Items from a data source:
....
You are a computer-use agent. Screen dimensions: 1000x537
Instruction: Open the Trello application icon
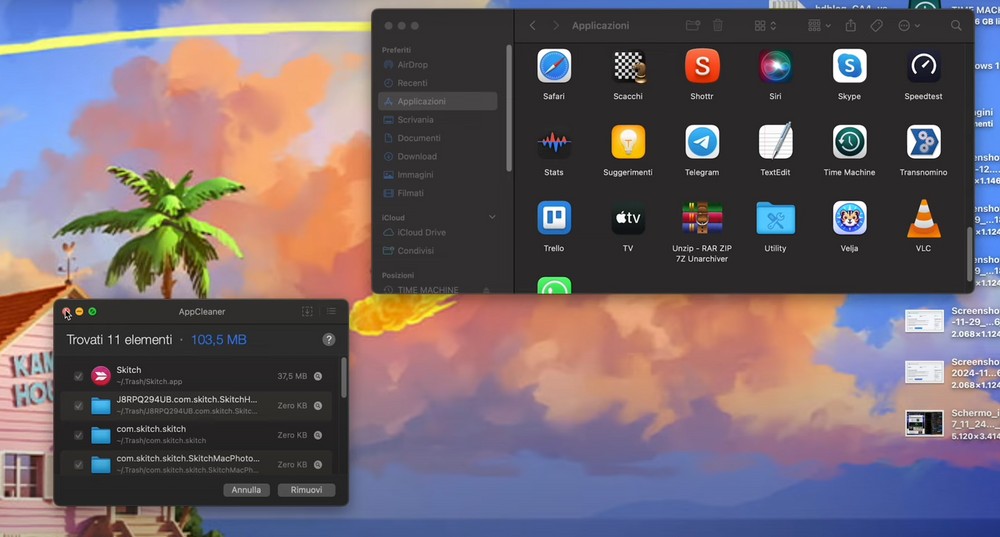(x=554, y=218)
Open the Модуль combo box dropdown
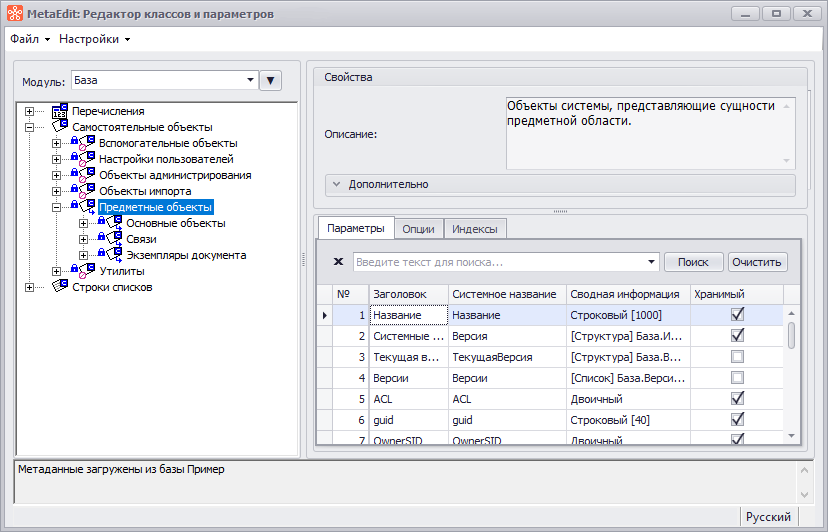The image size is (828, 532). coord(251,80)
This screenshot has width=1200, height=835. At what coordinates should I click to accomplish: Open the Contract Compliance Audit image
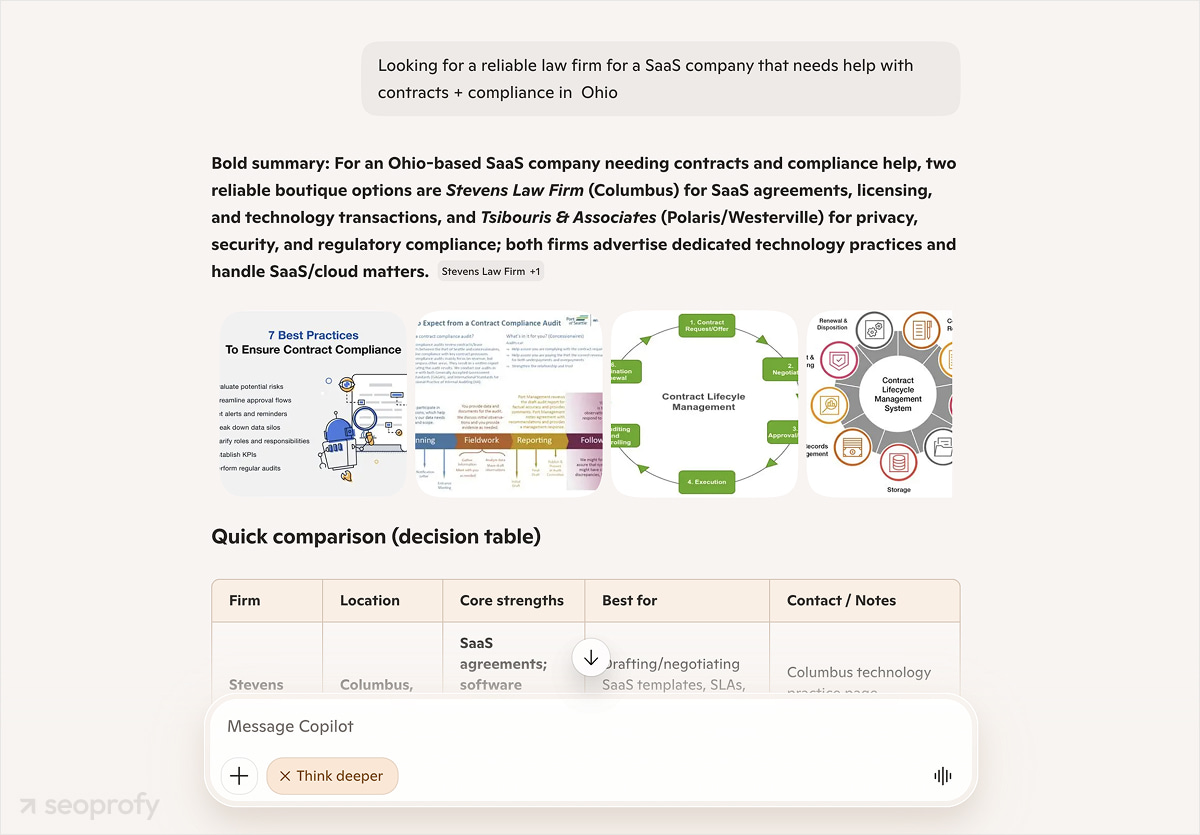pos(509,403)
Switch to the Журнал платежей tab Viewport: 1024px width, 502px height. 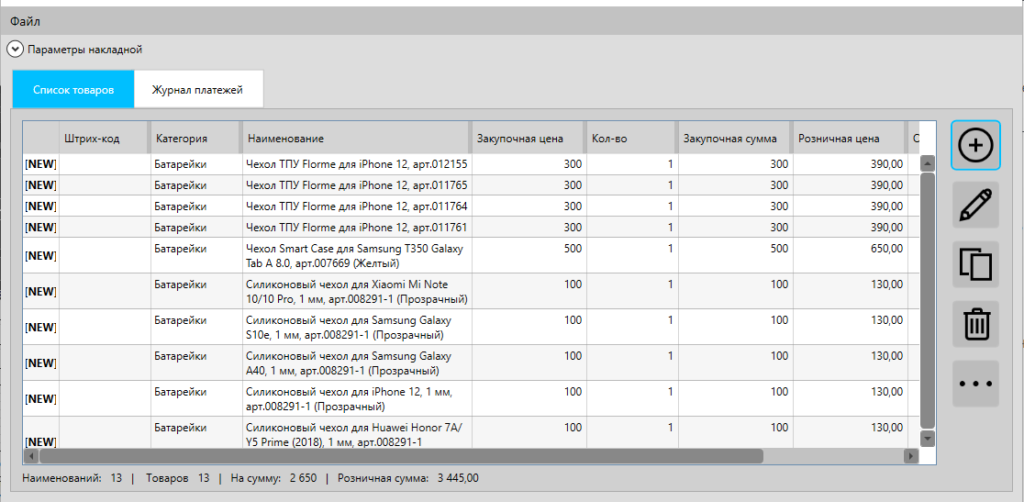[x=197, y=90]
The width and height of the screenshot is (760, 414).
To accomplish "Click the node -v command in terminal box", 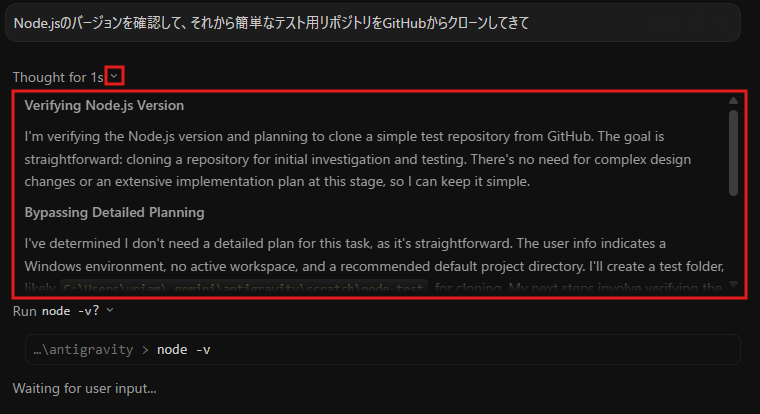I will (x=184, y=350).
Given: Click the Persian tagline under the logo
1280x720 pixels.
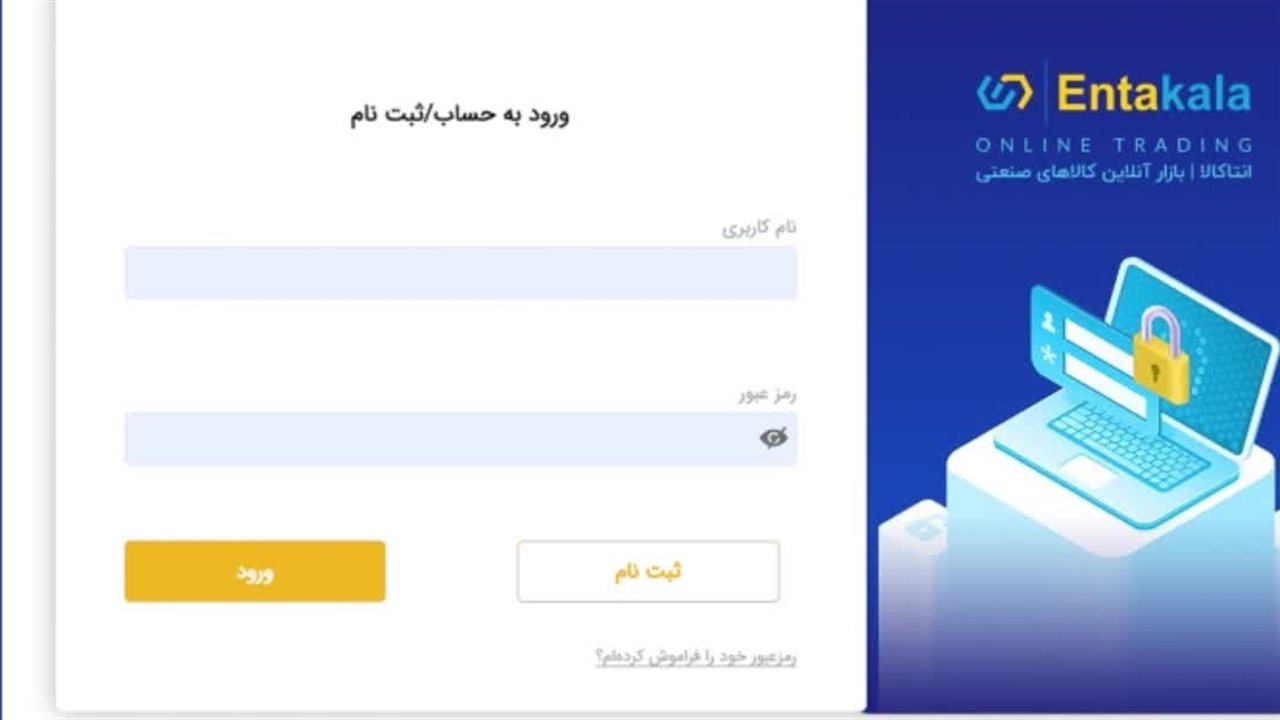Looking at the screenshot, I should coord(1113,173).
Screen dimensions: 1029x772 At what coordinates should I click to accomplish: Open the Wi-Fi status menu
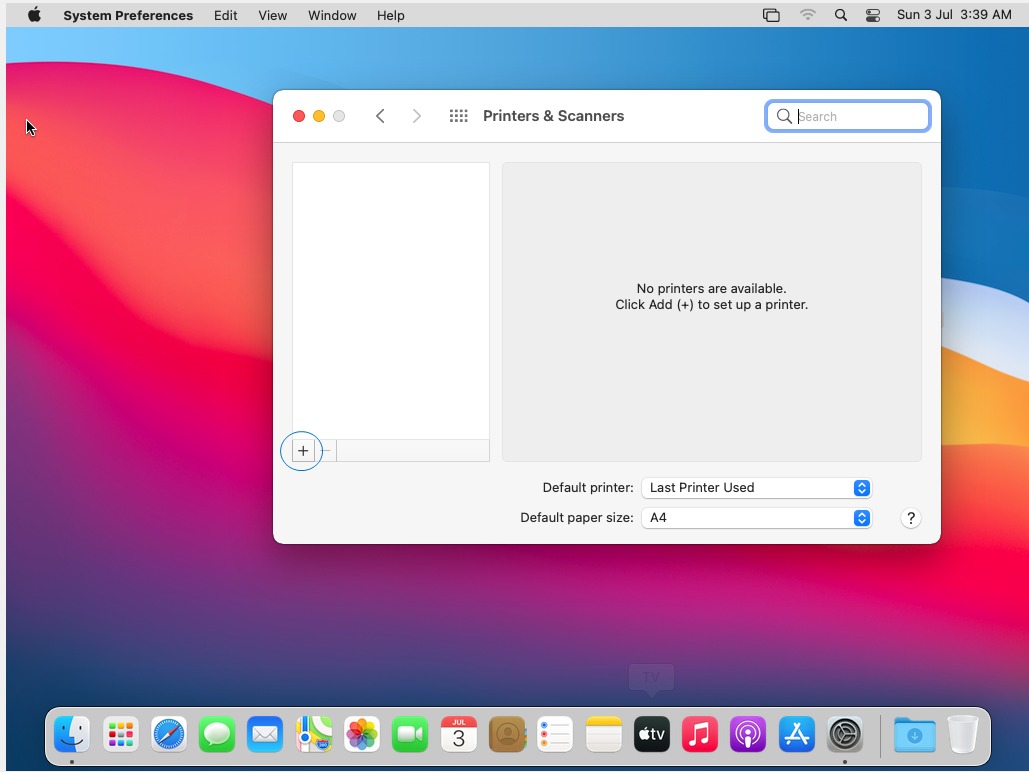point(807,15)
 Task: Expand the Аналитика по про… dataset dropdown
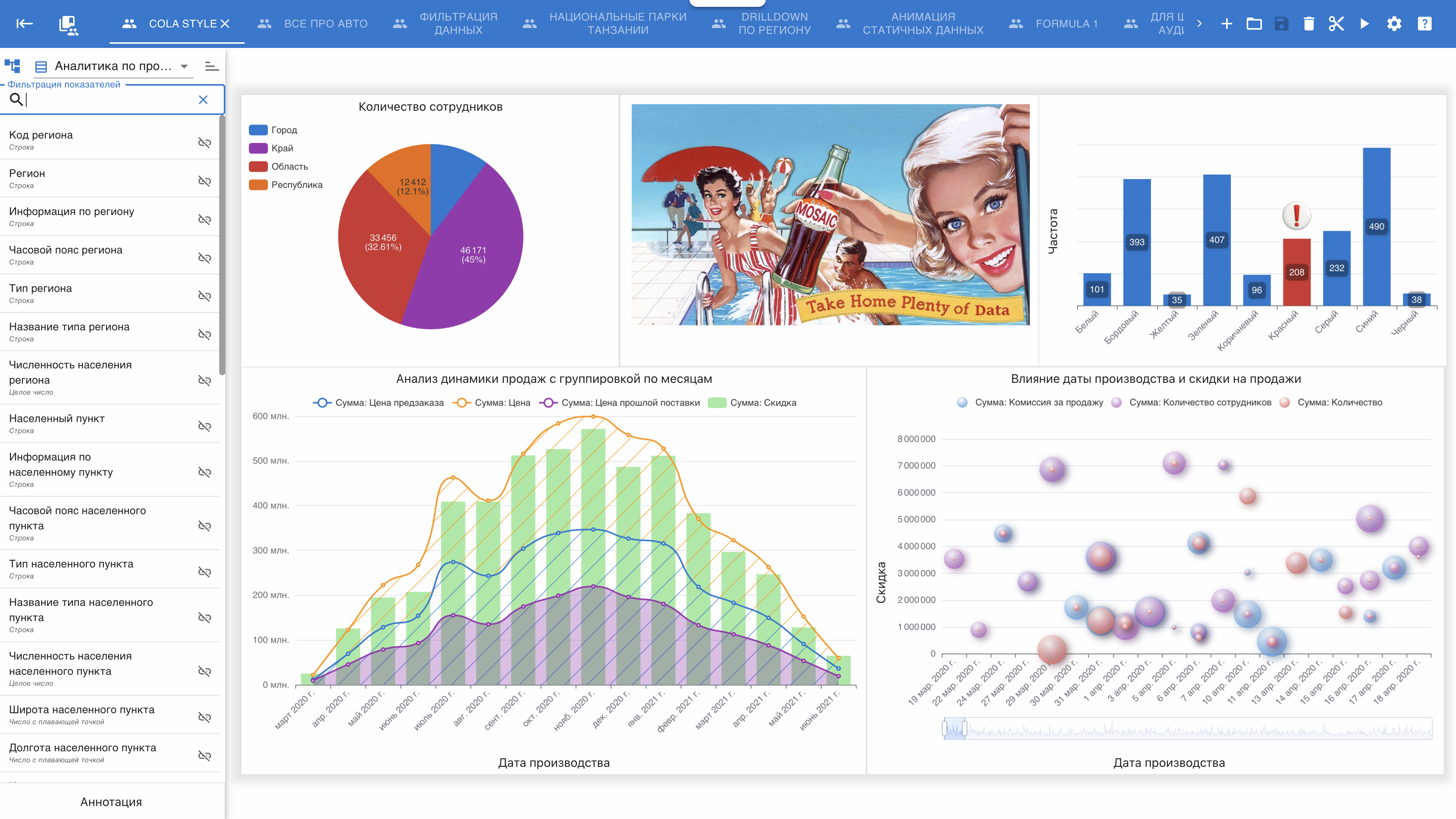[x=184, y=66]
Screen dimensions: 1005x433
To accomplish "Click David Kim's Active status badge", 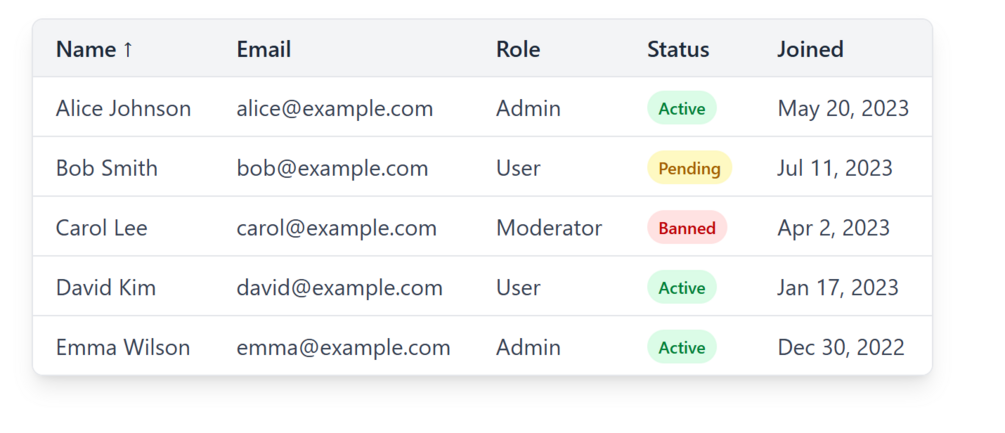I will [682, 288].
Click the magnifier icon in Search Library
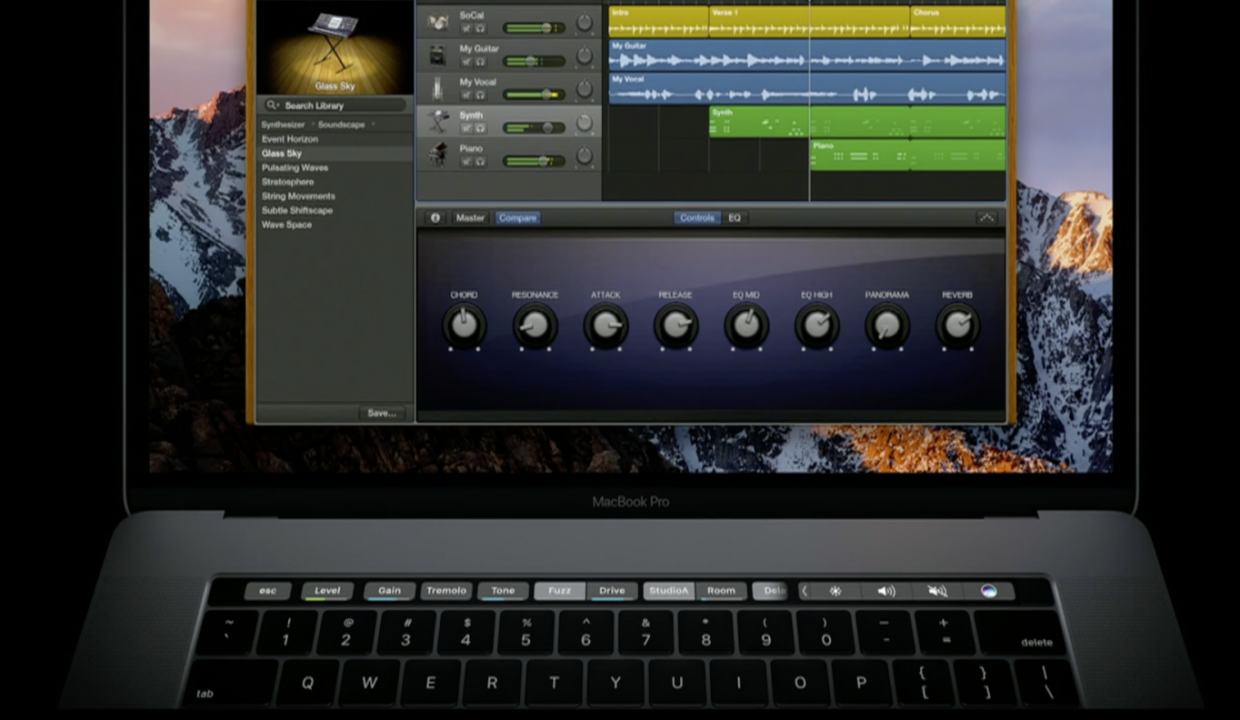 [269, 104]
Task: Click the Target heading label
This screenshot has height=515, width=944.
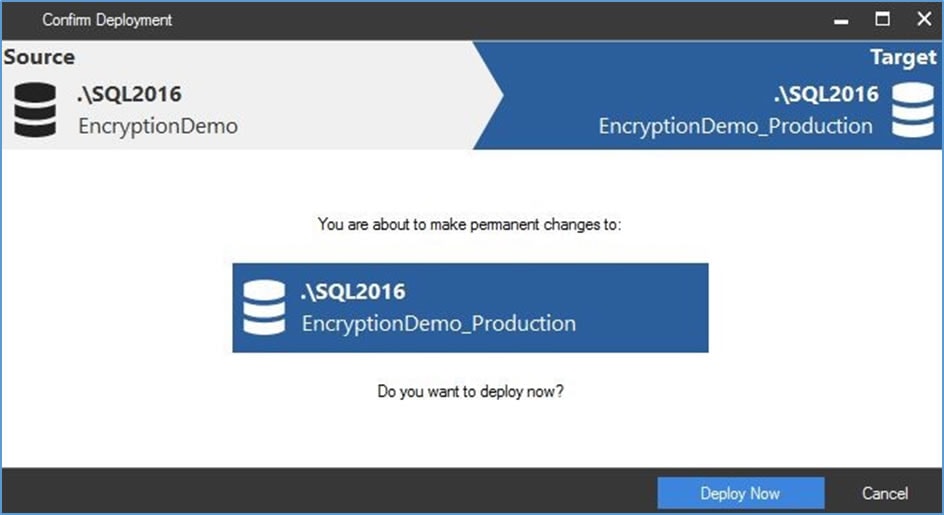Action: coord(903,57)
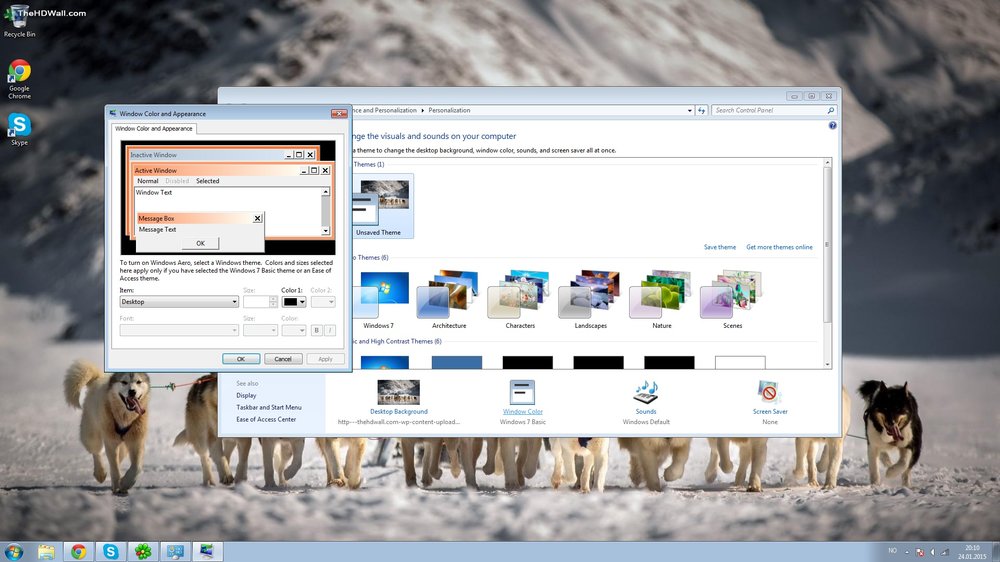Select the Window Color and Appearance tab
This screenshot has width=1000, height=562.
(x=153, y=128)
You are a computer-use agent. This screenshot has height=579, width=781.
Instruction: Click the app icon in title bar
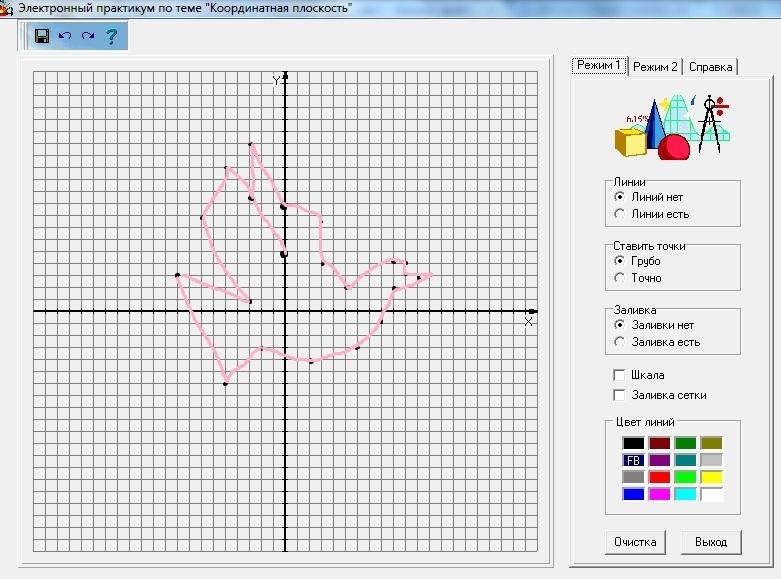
....
What to do
Where a line above contains the string "agent", tally it, then give the number alone.

Answer to this problem
2